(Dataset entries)

***

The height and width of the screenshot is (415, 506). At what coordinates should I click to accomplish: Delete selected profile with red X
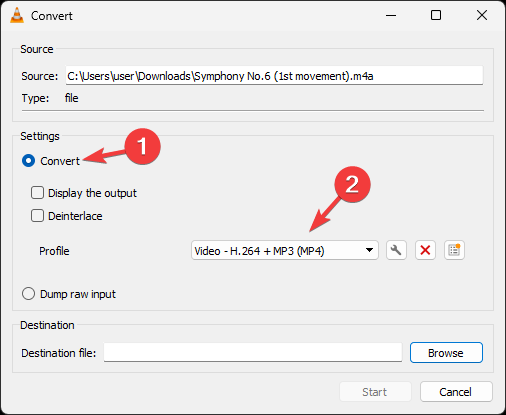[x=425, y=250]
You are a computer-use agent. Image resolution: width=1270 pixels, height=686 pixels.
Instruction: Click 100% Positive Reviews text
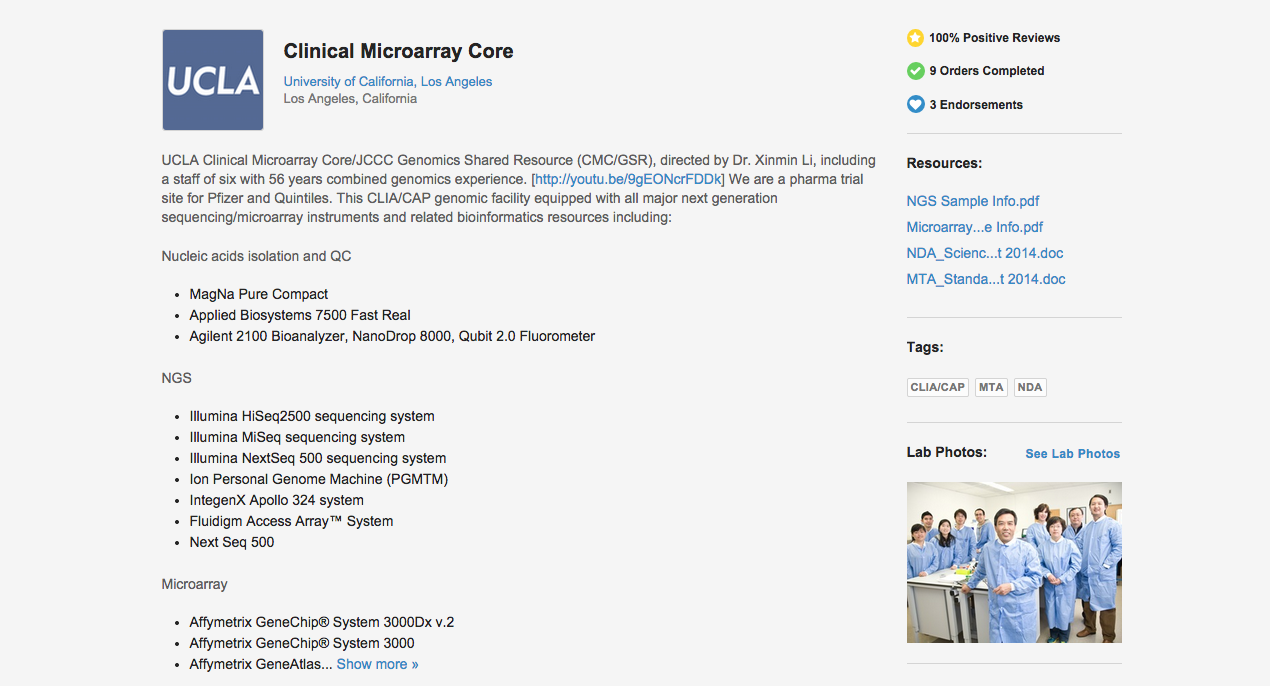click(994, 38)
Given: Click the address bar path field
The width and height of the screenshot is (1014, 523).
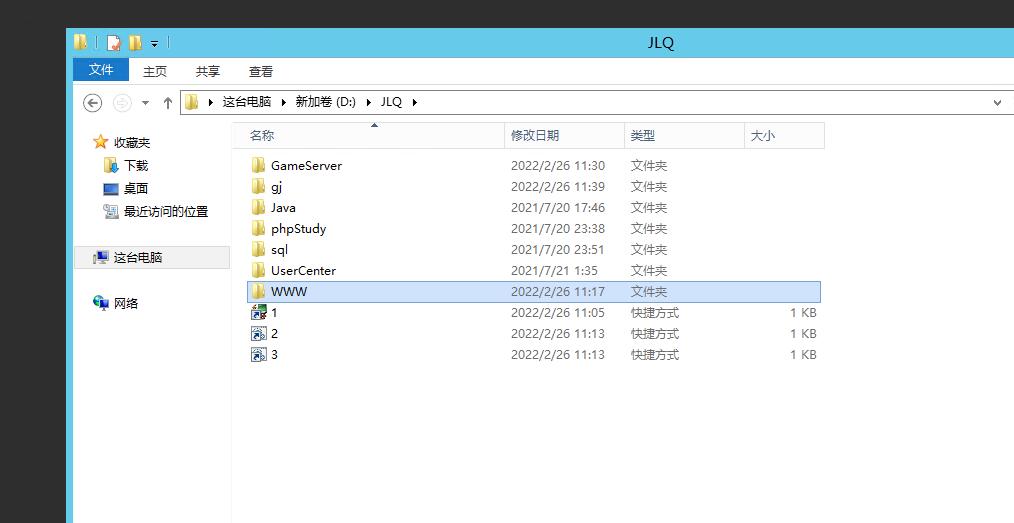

***

## [PROBLEM DETAILS]
Reproduce every record verbatim, please. Omit the images.

## [SOLUTION FOR THIS EXERCISE]
The height and width of the screenshot is (415, 506). At what coordinates should I click to accomplish: Delete selected profile with red X
[x=425, y=250]
You are a computer-use agent. Image resolution: width=1270 pixels, height=686 pixels.
Instruction: Click 100% Positive Reviews text
click(994, 38)
Given: Click the address bar path field
The width and height of the screenshot is (1014, 523).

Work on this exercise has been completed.